* _Task prompt_: Read through the listing, and wherever a line holds the word "computer", return it.

* _Data in this exercise_:
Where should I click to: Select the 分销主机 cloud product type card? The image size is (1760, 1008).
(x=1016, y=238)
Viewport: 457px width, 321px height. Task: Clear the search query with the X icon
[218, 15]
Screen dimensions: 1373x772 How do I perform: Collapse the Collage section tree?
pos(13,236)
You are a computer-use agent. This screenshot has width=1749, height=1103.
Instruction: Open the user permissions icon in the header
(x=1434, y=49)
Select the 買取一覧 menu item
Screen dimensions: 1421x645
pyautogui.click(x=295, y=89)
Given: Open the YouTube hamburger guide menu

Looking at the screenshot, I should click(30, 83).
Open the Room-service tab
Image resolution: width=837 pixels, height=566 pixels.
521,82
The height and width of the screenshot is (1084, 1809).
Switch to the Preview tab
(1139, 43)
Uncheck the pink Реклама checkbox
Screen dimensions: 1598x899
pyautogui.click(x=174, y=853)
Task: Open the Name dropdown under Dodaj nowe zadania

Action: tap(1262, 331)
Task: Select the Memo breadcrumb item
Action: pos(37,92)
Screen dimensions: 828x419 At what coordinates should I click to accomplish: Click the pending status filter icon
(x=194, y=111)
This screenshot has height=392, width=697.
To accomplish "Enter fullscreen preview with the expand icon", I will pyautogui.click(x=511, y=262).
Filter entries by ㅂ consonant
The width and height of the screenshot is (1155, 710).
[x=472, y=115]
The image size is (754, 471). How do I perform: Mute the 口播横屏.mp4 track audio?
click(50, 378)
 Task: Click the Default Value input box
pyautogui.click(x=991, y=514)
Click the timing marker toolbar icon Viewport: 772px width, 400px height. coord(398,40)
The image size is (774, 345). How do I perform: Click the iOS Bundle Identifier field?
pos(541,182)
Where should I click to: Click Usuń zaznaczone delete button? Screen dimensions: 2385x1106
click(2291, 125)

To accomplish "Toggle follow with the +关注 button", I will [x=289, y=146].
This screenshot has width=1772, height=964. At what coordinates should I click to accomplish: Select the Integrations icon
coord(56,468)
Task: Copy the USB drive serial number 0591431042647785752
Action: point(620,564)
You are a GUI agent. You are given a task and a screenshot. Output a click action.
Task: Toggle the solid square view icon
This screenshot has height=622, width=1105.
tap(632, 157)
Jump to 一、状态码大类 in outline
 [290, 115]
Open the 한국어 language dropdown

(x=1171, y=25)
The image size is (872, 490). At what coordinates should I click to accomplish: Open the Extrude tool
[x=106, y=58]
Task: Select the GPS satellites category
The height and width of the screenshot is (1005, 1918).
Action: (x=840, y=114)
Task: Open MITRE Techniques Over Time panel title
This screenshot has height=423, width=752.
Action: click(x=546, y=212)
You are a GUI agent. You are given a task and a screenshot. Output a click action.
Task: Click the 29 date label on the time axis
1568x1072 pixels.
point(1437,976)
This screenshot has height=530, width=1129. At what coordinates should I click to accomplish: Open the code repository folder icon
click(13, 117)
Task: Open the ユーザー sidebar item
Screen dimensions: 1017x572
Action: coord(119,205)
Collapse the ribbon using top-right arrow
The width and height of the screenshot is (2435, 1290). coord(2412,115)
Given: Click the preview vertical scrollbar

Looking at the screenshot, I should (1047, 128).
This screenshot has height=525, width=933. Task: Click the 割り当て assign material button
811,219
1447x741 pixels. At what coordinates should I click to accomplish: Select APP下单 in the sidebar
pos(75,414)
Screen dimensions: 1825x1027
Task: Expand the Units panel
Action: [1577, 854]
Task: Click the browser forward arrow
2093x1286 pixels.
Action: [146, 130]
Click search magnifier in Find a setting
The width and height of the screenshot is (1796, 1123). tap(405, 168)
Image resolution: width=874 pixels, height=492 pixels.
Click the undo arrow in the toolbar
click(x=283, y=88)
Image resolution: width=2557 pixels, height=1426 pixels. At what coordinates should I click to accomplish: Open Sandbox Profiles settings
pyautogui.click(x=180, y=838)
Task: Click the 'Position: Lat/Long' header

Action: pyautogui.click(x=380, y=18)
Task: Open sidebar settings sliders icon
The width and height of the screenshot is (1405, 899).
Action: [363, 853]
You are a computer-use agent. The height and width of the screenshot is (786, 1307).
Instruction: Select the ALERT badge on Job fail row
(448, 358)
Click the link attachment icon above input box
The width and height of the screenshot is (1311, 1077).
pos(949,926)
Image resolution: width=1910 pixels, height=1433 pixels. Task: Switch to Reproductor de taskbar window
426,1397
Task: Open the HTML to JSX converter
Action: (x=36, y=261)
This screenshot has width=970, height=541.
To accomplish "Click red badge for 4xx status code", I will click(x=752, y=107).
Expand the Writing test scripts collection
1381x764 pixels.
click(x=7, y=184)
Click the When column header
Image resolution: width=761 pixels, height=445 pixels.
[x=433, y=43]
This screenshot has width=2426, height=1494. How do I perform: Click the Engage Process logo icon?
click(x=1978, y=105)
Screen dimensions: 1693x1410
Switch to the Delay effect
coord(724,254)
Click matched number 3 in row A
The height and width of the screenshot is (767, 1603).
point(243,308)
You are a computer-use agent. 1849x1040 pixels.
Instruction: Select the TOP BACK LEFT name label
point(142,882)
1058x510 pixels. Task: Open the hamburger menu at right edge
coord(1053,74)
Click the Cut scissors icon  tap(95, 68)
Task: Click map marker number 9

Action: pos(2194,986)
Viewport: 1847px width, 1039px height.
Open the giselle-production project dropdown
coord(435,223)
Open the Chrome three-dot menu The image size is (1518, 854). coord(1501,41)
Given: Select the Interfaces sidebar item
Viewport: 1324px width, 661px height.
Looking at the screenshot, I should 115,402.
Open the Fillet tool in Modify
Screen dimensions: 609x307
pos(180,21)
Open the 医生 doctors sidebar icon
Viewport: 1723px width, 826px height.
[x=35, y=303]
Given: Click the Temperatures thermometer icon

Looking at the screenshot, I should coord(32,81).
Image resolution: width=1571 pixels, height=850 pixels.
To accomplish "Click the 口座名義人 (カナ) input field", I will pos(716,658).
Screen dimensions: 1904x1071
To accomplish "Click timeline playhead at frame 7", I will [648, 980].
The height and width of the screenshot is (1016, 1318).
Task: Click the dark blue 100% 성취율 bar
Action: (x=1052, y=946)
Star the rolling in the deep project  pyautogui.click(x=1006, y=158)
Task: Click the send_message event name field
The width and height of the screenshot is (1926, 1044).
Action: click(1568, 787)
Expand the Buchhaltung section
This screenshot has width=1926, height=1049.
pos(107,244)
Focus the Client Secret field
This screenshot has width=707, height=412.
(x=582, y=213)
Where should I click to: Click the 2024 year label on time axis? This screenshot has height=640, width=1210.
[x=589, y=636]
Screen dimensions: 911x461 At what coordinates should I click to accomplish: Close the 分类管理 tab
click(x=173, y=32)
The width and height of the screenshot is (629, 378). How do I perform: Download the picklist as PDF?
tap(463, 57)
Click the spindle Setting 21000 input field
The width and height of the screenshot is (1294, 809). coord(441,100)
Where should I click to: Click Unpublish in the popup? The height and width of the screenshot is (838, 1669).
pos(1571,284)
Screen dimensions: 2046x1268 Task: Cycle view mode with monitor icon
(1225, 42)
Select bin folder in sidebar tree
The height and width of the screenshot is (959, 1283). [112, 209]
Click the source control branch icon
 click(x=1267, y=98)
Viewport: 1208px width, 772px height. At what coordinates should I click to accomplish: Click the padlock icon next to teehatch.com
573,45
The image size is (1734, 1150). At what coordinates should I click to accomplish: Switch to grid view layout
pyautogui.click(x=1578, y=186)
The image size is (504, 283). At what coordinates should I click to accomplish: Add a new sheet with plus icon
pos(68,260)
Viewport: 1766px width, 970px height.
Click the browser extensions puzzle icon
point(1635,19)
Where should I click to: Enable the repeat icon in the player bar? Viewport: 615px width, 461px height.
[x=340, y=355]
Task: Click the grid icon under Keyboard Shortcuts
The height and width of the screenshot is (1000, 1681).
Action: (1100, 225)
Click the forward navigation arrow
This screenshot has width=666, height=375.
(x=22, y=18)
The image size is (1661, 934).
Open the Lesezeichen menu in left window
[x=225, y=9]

* _Final answer_:
You are a computer-use agent. This screenshot has width=1749, height=1103.
You are a computer-use agent. The height and width of the screenshot is (786, 1307).
You are a computer-use agent. 1849x1040 pixels.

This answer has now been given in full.